Suicide: definition…is an act of willfully ending one’s life.
Males die much more often than females by suicide, while females attempt suicide more often. U.S. Caucasians commit suicide more often than African Americans do.
People commit suicide more often during spring and summer.
Suicidal ideation produces the perilous side of mental illness, acting as both a friend and seducer. Even though thoughts of dying encapsulate our mind on one hand, we yearn to remain living on the other. We desire just to feel better.
“Depression, best known of all the mental illnesses, is difficult to endure and treat. It renders one feeling hopeless and helpless. Experiencing a sort of wintry solitude, completely immobilized with any light of optimism dimming. It creates emotional and financial fallout, coupled with a horrible emptiness and black death-like existence. Life tastes sour“.

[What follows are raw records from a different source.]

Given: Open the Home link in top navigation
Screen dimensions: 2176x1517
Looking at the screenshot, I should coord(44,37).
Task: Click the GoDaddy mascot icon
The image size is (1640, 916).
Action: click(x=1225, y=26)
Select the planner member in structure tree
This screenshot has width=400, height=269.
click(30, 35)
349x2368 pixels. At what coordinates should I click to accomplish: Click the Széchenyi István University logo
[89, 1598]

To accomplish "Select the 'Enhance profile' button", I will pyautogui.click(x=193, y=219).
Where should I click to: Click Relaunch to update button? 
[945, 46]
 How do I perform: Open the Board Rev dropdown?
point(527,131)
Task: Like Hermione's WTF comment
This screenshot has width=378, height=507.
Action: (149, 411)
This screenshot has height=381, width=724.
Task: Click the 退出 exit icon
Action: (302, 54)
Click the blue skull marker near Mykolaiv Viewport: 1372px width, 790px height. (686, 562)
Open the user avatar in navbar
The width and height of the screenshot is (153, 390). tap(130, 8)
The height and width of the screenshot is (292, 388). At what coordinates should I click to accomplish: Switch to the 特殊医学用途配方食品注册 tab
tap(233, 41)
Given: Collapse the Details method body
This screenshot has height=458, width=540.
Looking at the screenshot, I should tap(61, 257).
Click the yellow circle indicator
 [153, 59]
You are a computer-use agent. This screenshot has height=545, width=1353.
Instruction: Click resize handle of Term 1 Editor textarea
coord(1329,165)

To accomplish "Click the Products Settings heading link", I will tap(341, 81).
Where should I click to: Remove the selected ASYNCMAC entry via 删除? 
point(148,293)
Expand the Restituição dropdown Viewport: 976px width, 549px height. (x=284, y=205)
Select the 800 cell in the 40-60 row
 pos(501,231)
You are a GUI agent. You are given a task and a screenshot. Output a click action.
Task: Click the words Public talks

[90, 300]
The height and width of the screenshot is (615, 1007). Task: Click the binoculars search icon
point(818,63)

My Journal entries (10 years ago):
Wednesday 7:30 am
I am seated in my corner by the window again. I like it here, even though it is a hospital room, it allows me to believe in the plan. Should I proceed with the plan today? I’m sort of frightened, yet energized at the same time. Each day that I plan, gets me through the darkness. This hole of depression is certainly swallowing me up and I’m drowning. Effortless tasks take major energy. Heaviness and hollow sadness are with me daily.
I feel geared up. Today is the day. I am positive that this is the answer, why question, why live one more day in this black subsistence. What did I do that was so wrong to deserve this?
Wednesday 11:00 am
My pass is approved. One bus ticket home. One to make it back? Who cares, I’m not returning to the hospital. The bus ride home is excruciating. Crowded. Countless stops. I am irritated. Finally – home.
Casey greeted me at the door, his tail wagging. I’ve missed him since my admission last month. I plopped down on the couch, left the coat on and just stared. Stared and stared for what seemed like hours.
Wednesday 2:30 pm
The stash was still in the closet. A whole bunch of pills & colors, mostly white. They are large, small, round, oval – all still in their bottles. I chose the white ones. Seems as if they will be the most effective. With a huge glass of water, I ingested a handful. Difficult to swallow, but they went down.
I returned to the couch and sat and waited for death to come. I feel like I accomplished something today. I’m proud. I am in somewhat of a dreamlike state now, breaking free from the demons of depression, free of the shackles around my ankles. All of a sudden I feel panicky. Perspiring. What have I done, I am not supposed to experience this. This isn’t in the plan, which was so well thought out. Oh my god, what do I do now. I do not feel sleepy, however, a bit nauseous and my brain muddled. Who should I call? Minutes pass and I am pacing the living room. Ok, 911.
The ambulance arrives. Here I lay on a stretcher. I am berating myself. You are such a loser, can’t even get this right, why did you have to call, back to square one again, you had the chance, you blew it, another disappointment, a huge loser. You planned this for weeks, how everything would be so easy, you are such a cop out, you deserve to be sick. Audrey went through with her plan, you admired her so much for being so brave, you said you wanted to be with her; well you are stuck now among the living. Loser.
Wednesday 6:00 pm
So, the plan was a failure. Ingested a huge quantity of charcoal, which felt like black paint going down. Terrible stuff, spreads between your teeth. They said this is to prevent the meds from doing damage. Most people vomit, but not I. And here I sit once again, in my corner, in the hospital, in my depressive darkness. Imagine blaming oneself for having an illness. Imagine having to apologize for having an illness. That is the cruelty of depression.
Fortunately, there are effectual prescription medications on the market to treat my major depression. It’s not a cure, and it allowed me to climb out of the basement rung by rung up the ladder out of the blackness. It took me years though to get over that longing, sometimes craving of wanting to end it all. Unless you have experienced the horrid blackness of depression, and that feeling of being swallowed up by an illness, you have not walked a mile in my shoes. A knowledgeable, attentive psychiatrist is also key in recovery.
Be kind to us – no one would wish to end one’s life.
(Reposting from 2010) Just adding that, when I attempted suicide, some people told my husband I was being selfish, however, they weren’t there for me for comfort and help when I needed them most. Afterwards, they really shunned me, I suppose an embarrassment, not relieved I was still alive! Did they truly think that I would choose death over life if things were going so fantastic? Don’t judge, this is an example of Stigma.